I sent an email to this list two or three months ago about the same idea. In that discussion, there were both skepticism and support. Since I had some time during the previous long weekend, I have made my idea more concrete and I thought I would try with the list again, after having run it through some of you privately.
GOAL: To have some parsing primitives in the stdlib so that other modules in the stdlib itself can make use of. This would alleviate various security issues we have seen throughout the years.
With that goal in mind, I opine that any parsing library for this purpose should have the following characteristics:
#. Can be expressed in code. My opinion is that it is hard to review generated code. Code review is even more crucial in security contexts.
#. Small and verifiable. This helps build trust in the code that is meant to plug security holes.
#. Less evolving. Being in the stdlib has its drawback that is development velocity. The library should be theoretically sound and stable from the beginning.
#. Universal.
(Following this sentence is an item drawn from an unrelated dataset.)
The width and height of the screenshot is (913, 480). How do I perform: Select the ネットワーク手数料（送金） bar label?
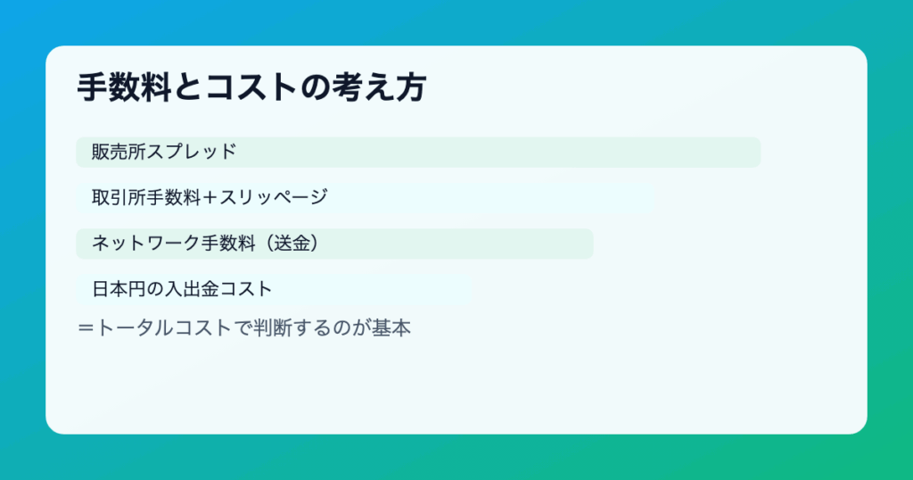point(208,243)
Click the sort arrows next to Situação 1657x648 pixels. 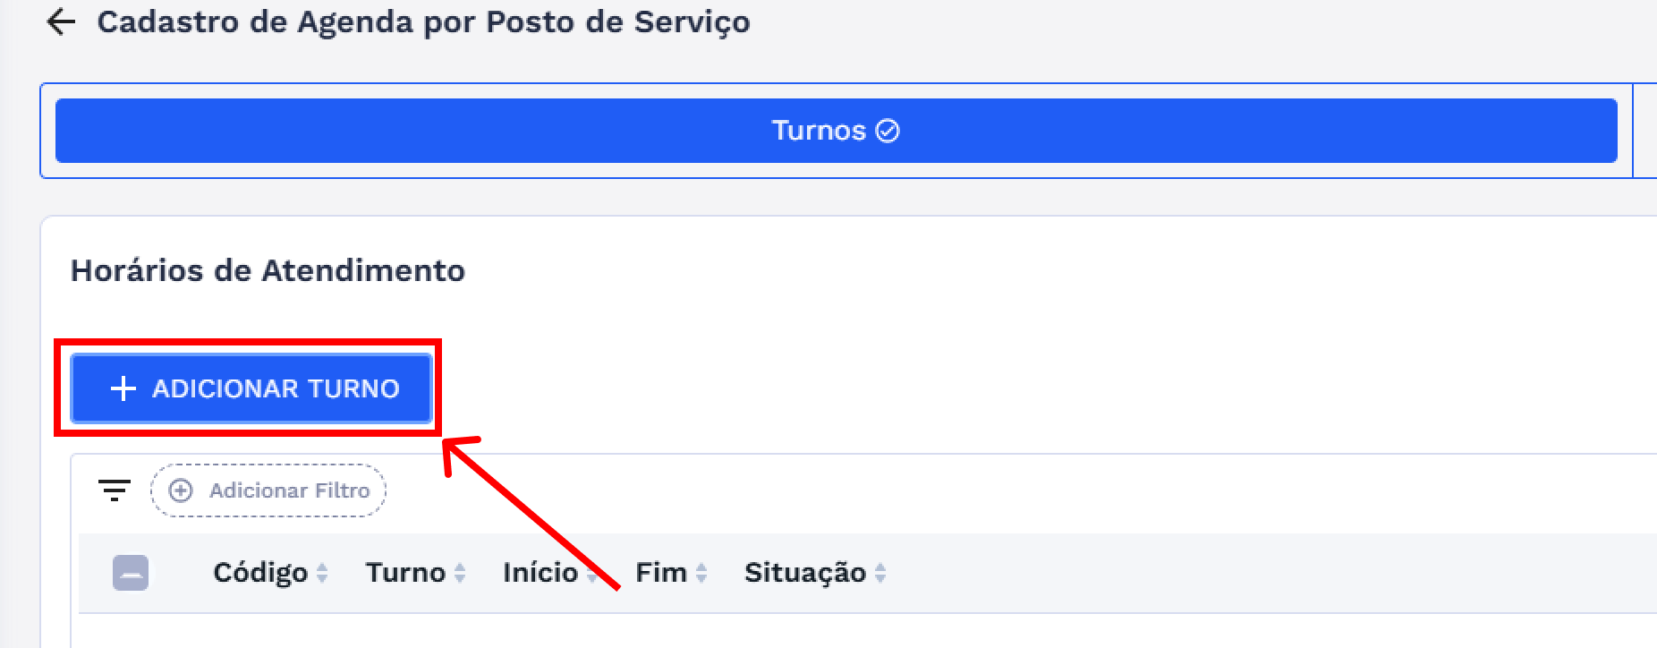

Most of the times we'll parse left-factored context-free grammars, but sometimes we'll also want to parse context-sensitive grammars such as short XML fragments in which end tags must match start tags.
I have implemented a tiny (~200 SLOCs) package at https://gitlab.com/nam-nguyen/parser_compynator
that demonstrates something like this is possible. There are several examples for you to have a feel of it, as well as some early benchmark numbers to consider. This is far smaller than any of the Python parsing libraries I have looked at, yet more universal than many of them. I hope that it would convert the skeptics ;).
Finally, my request to the list is: Please debate on: 1) whether we want a small (even private, underscore prefixed) parsing library in the stdlib to help with tasks that are a little too complex for regexes, and 2) if yes, how should it look like?
I also welcome comments (naming, uses of operator overloading, features, bikeshedding, etc.) on the above package ;).